EXERCISE PROMPT:
Whenever a line in this data holds the word "FOTOMAÇ", report that line in full.

DATA SUPPLIED:
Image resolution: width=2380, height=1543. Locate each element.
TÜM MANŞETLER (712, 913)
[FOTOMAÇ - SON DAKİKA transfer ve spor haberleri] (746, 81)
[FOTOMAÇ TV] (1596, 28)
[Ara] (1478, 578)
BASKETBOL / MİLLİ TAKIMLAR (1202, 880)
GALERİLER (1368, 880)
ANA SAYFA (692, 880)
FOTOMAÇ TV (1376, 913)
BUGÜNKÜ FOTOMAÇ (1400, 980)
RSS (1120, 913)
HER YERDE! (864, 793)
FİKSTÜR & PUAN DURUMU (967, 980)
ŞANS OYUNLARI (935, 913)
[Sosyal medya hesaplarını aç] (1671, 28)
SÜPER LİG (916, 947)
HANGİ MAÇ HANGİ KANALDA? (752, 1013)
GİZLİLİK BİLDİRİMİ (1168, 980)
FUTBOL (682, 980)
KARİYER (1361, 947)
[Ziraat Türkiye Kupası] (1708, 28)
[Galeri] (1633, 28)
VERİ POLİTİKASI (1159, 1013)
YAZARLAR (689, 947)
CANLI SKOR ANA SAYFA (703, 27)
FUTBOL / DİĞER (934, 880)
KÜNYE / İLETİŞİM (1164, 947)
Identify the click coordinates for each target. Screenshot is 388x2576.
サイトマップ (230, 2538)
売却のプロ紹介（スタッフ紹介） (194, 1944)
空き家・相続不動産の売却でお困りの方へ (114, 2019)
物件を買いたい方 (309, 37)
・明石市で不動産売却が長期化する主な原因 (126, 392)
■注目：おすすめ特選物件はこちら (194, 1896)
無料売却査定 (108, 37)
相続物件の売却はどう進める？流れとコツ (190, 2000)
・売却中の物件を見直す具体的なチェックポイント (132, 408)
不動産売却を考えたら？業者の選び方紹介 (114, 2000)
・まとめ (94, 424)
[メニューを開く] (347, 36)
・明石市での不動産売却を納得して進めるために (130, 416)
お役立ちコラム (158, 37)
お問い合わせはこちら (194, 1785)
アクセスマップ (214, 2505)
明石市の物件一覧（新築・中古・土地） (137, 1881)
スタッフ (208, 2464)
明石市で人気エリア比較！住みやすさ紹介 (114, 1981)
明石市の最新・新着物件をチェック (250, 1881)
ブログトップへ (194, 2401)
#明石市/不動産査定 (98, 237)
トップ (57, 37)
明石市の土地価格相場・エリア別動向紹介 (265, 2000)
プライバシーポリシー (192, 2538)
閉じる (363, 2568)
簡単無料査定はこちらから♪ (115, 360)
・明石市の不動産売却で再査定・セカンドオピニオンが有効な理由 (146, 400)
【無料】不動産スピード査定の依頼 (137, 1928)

ANSWER AREA:
[FOTOMAÇ - SON DAKİKA transfer ve spor haberleri] (746, 81)
[FOTOMAÇ TV] (1596, 28)
FOTOMAÇ TV (1376, 913)
BUGÜNKÜ FOTOMAÇ (1400, 980)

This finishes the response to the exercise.